Du hast aber schon von Anfang an geplant, einen Nachfolger von „Karneval“ zu machen.

Karneval“ kam im Sommer 2011. Ein Jahr später bin ich dann mit Savas auf Tour gegangen und dann war klar, dass jetzt auf jeden Fall ein Album kommen muss. Damit habe ich mich extrem schwer getan, weil ich dann einen kleinen Hype hatte bzw. eine gewisse Aufmerksamkeit und mich selber dadurch so krass unter Druck gesetzt habe. Ich dachte, dass ich jetzt das nächste große Ding sei und jetzt alles zerstören muss. Ich musste dann erstmal checken, dass ich in erster Linie mir gefallen muss und nicht den Leuten. Dass ich hinter dem Album stehen kann und muss. Da musste ich erstmal diesen Gedanken zurück schrauben, dass alle anderen mich cool finden müssen. Das hat mich bei der Produktion auch sehr gehandicapt. Ich musste wie gesagt erstmal heraus finden wie ich das alles machen wollte und das musste einfach erstmal abgearbeitet werden, bis wir dann richtig an die Produktion gegangen sind.

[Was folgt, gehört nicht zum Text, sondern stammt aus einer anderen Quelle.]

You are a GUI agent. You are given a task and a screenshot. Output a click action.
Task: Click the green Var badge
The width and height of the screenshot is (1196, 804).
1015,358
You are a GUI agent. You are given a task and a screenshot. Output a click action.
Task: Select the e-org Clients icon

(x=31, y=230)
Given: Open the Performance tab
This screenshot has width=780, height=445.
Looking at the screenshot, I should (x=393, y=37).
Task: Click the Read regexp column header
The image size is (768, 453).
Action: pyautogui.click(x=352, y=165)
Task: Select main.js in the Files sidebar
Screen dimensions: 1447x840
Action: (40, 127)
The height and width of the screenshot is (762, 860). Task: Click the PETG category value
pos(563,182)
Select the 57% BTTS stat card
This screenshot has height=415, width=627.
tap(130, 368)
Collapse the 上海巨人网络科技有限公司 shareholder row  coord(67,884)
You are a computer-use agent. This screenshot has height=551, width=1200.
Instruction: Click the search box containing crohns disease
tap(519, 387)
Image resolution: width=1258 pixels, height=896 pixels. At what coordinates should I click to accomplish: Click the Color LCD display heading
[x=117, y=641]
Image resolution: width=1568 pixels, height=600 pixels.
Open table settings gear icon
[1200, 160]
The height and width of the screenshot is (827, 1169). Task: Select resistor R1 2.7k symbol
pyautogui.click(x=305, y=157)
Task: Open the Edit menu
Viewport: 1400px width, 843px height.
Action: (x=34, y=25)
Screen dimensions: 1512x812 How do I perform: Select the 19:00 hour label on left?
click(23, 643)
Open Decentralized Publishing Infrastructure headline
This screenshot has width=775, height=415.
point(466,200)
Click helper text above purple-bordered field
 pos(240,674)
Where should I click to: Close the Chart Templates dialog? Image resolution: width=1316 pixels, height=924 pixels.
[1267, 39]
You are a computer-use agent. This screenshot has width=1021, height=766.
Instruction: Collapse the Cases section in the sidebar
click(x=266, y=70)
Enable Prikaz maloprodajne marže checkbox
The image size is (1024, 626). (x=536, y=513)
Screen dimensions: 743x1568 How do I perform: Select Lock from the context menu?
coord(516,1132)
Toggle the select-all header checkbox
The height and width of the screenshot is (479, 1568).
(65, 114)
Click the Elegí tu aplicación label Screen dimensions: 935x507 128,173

Seit dem Sommer bis du bei Vegas neu gegründeten Label „Über die Grenze“ als eins der ersten Signings. War das ein weiterer Ansporn, um das Album endlich an den Start zu bringen?

Das Album war schon fast fertig, als die Gespräche kamen. Ich glaube da hatte ich schon zwölf Songs in etwa fertig und habe noch auf zwei Featureparts, unter anderem von Vega, gewartet. Durch diesen Song wusste er ja auch, dass ich ein Album mache. Er hat den Part von mir sehr gefeiert, den ich ihm dann geschickt habe. Als ich ihn dann mal im Frühjahr getroffen habe wusste ich, dass er ein neues Label gründen will und habe ihn gefragt, ob er es sich vorstellen kann mein neues Album über das Label zu veröffentlichen. Wir kennen uns schon länger und er hatte direkt Bock darauf, wusste aber noch nicht wie die Songs klingen. Als ich die ihm geschickt habe, war er auch direkt begeistert davon. Aber das Album war wie gesagt schon fast fertig, als ich bei „Über die Grenze“ unterschrieben habe.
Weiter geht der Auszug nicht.